The dialog of the Distance Education Committee is shared through the governance process, since the committee includes a faculty representative from each academic area. Further, dialog initiated by the Distance Education Committee is often processed through other groups like the Faculty Senate or the Curriculum Committee, which post their minutes for all faculty to access (DE.14, DE.45).
The representative nature of the Distance Education Committee ensures that the recommendations and discussions are broadly communicated. Minutes of each meeting are available to all members and can be readily shared. Additionally, the DE Facilitator also makes annual reports to the Faculty Senate for further discussion, and the Dean of Instructional Support and Library Services, who supervises the DE program, also visits the Senate and sits on the Curriculum Committee, which serves to amplify or clarify any discussion that faculty may be having regarding distance learning issues (DE.46). Other groups, like the Faculty Success Center Advisory Committee, Professional Development Committee, and Labor Management also process the dialog around distance learning.
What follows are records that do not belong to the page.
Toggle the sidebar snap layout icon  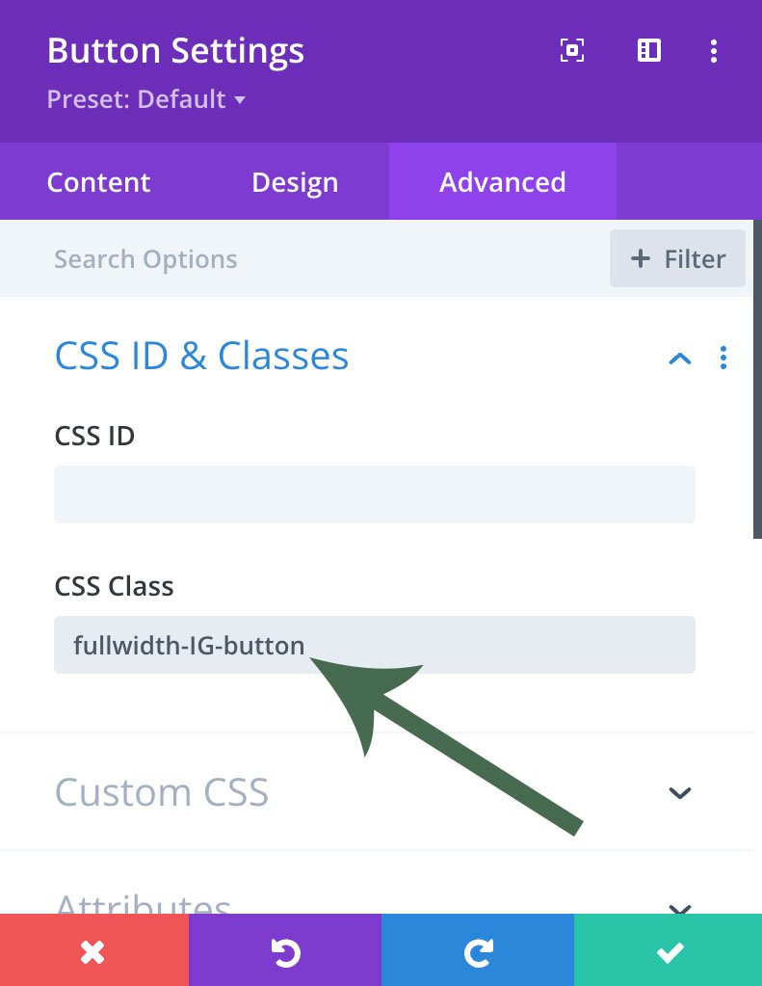click(649, 51)
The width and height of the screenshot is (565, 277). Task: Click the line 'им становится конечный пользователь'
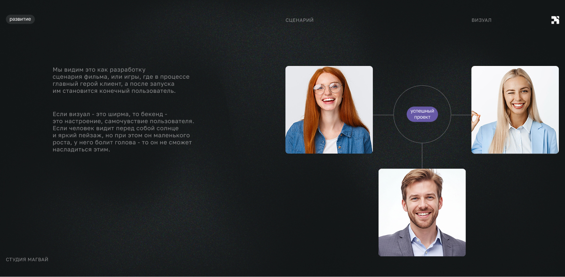point(114,91)
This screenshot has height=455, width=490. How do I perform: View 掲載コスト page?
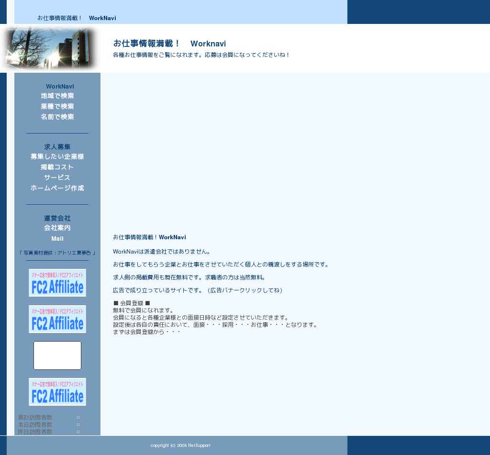[x=57, y=167]
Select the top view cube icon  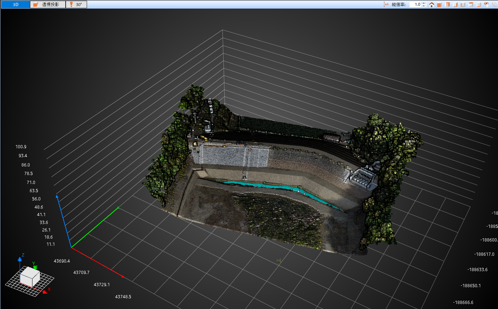click(x=471, y=5)
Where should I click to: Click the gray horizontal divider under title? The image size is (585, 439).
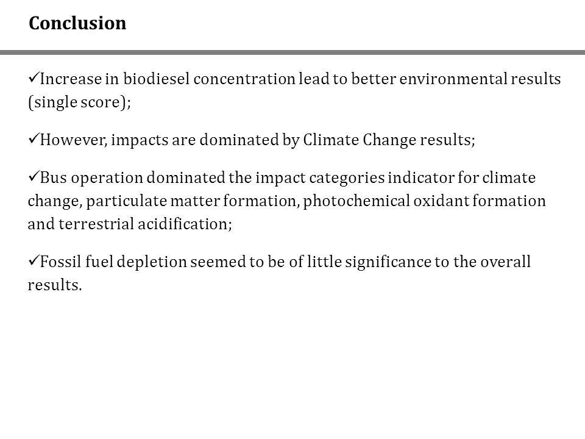pyautogui.click(x=293, y=52)
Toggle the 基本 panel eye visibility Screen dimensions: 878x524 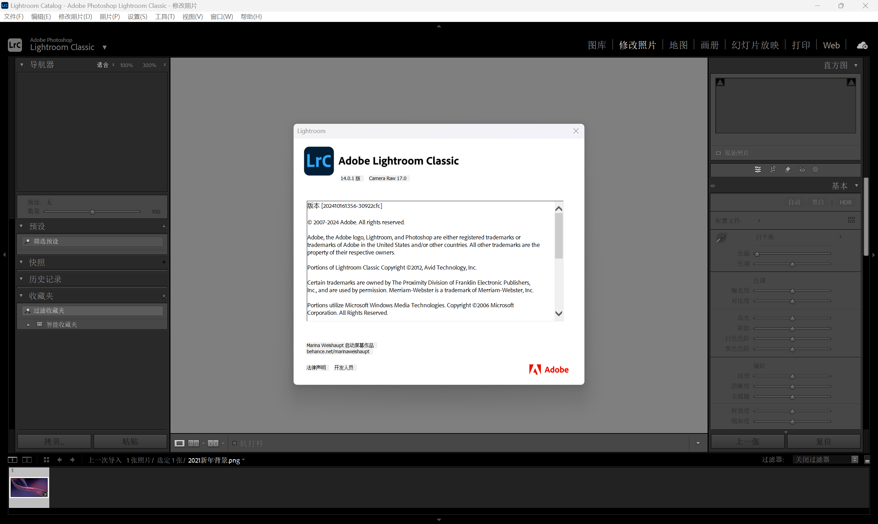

Institutional Research is also an active partner in the dialog about distance education, and all groups have relied heavily on data in order to develop a shared understanding of the implications on students.
The protocols of reviewing course success rates and comparing online and face-to-face classes were controversial, and faculty were very engaged in the discussion because of the implications on their individual schedules and on course offerings. As a result, transparency has been an essential element of the implementation of these processes. That transparency is welcomed and actively cultivated (I.B.8).
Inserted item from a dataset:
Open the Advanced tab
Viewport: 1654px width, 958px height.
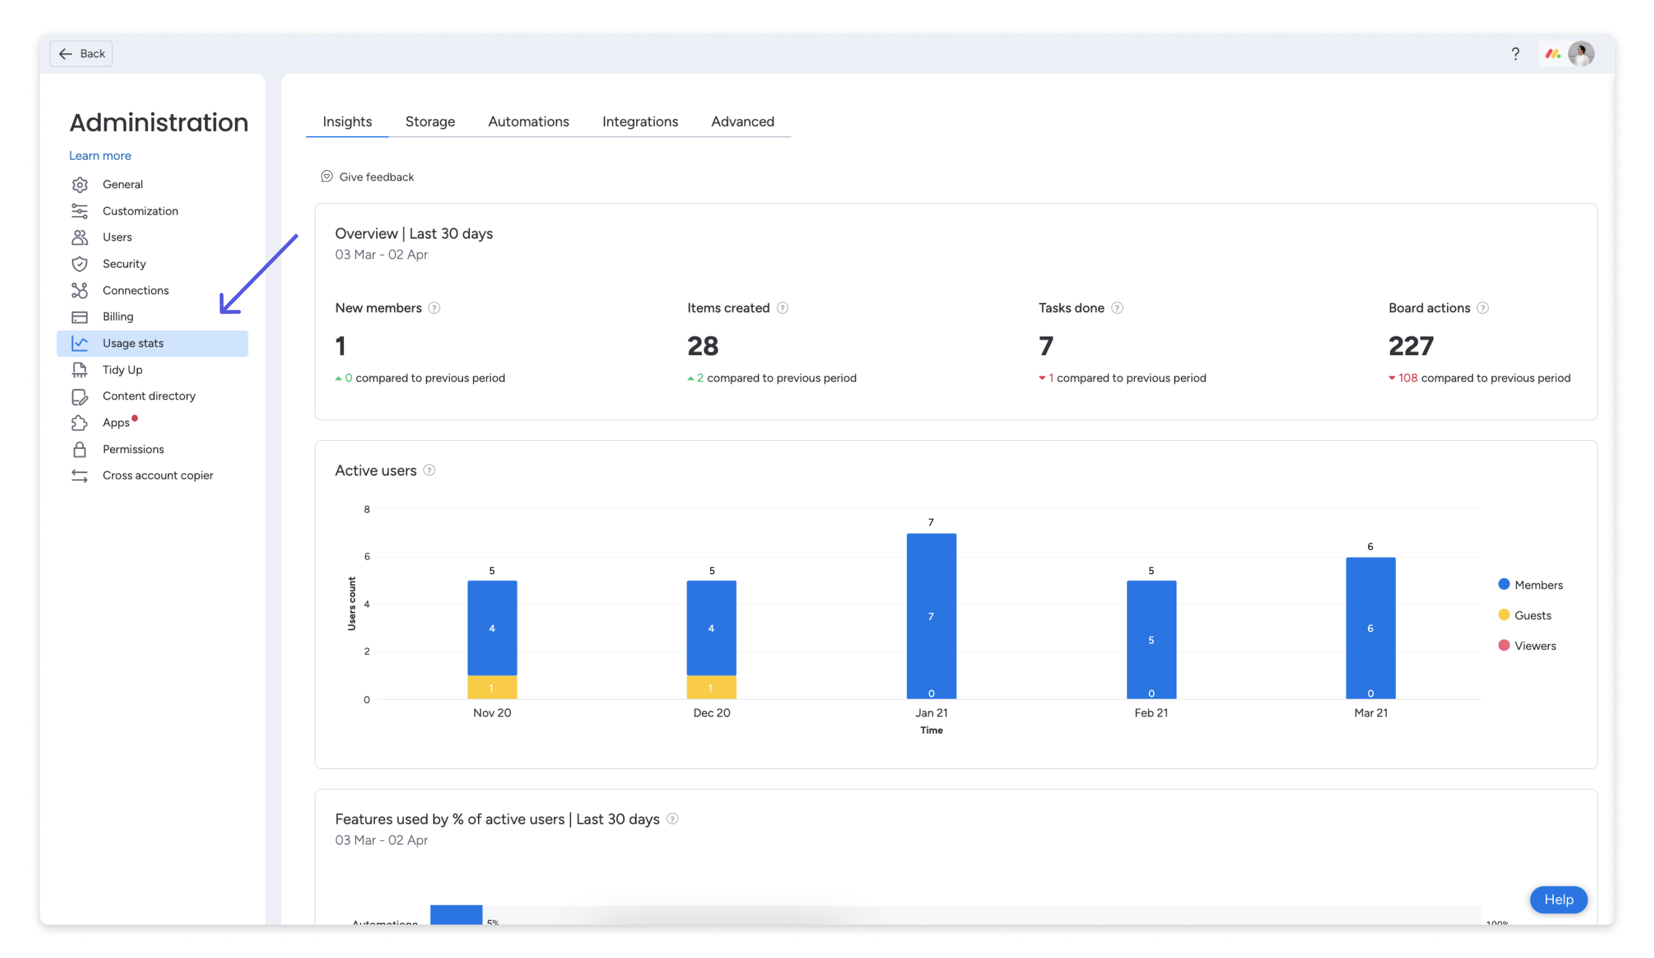[x=742, y=121]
Evidence of Meeting the Standards
Analysis and Evaluation
Students can readily identify online and hybrid offerings from the Schedule of Classes, which is published on the college website. The Distance Education website also provides useful information for students and faculty (DE.47, DE.48, DE.40).
The Schedule of Classes has historically included tabs that differentiate each campus location. In 2005, the college separated distance education in the Schedule of Classes in order to further provide further clarity to students and the community what the college offered in alternative deliveries. In 2011, the distance education section as renamed online/hybrid in the schedule of classes. The college also publishes any special information related to those sections, which is particularly important for hybrids that rely on face-to-face meetings.
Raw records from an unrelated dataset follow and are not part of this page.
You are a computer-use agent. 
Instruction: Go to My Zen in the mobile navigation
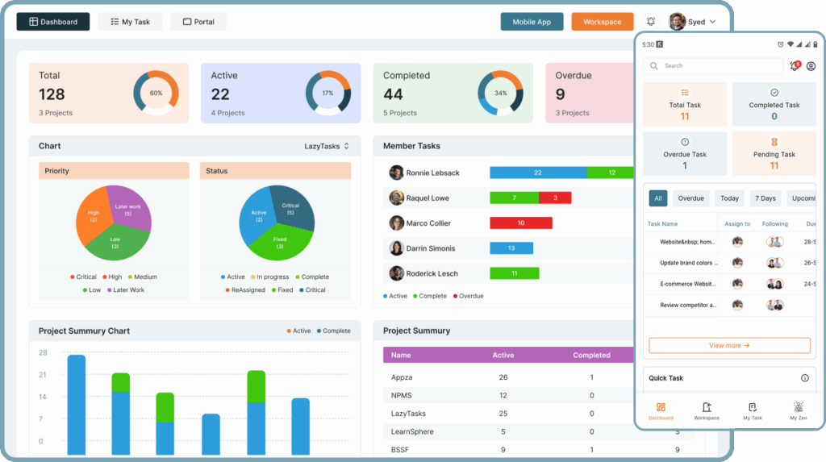[798, 411]
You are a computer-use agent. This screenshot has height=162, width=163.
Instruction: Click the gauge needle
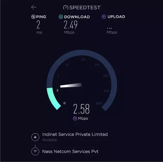click(71, 85)
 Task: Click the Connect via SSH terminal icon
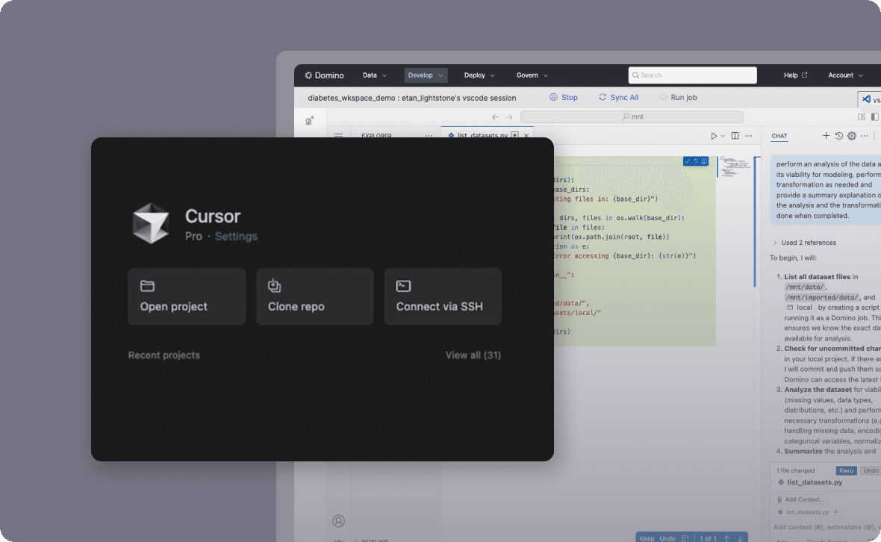[403, 286]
Students are also encouraged in the Schedule of Classes to use the college Distance Education website, which includes useful links for how to accomplish specific college processes and information about how to develop skills that will make online success more likely. The page includes a video about the myths associated with online learning, using student voices, as well as an FAQ page (DE.49) and information about how to access courses (I.C.1, I.C.2).
The college’s responses to Standards I.C.3 through I.C.13 with respect to distance education are the same as face-to-face courses and, thus, are not discussed here.
The college’s decision to limit specific online offerings until the supportive infrastructure to support distance learning was developed demonstrates its commitment to learning and achievement above all else. In 2015, the college was given an unprecedented growth target by the California Community Colleges Chancellor’s Office of 7.94%. The college could have relied upon distance learning offerings for a significant portion of that growth. Instead, the college engaged in thoughtful discussion, using Program and Services Review, to further cultivate the structures necessary to build an excellent program and took a more measured stance (DE.18) (I.C.14).
Evidence of Meeting the Standards
Analysis and Evaluation
All of the programs offered in distance learning are connected to fields of study approved and offered at one or all campuses. They meet the same rigor, approval processes, and review as all other programming. As noted earlier, online offerings go through a separate approval process through the Curriculum Committee and demonstrate their appropriateness for students and the college mission. That process is captured in CurricUNET and reviewed periodically. All courses are reviewed regularly within the acceptable six-year period by the Curriculum Committee, and the evaluation of program health, especially as it relates to student achievement and program completion, occurs in Program and Services Review. Learning outcomes for distance education are disaggregated in CurricUNET as well and processed departmentally. The college does not offer correspondence education.
Because all online courses are reviewed as a parallel to its traditional counterpart, distance learners can be assured the same articulation rights and degree and certificate applicability as every course in the college’s Catalog. The college considers any online course as the same as the face-to-face in content in expectations—only the delivery is distinct (II.A.1).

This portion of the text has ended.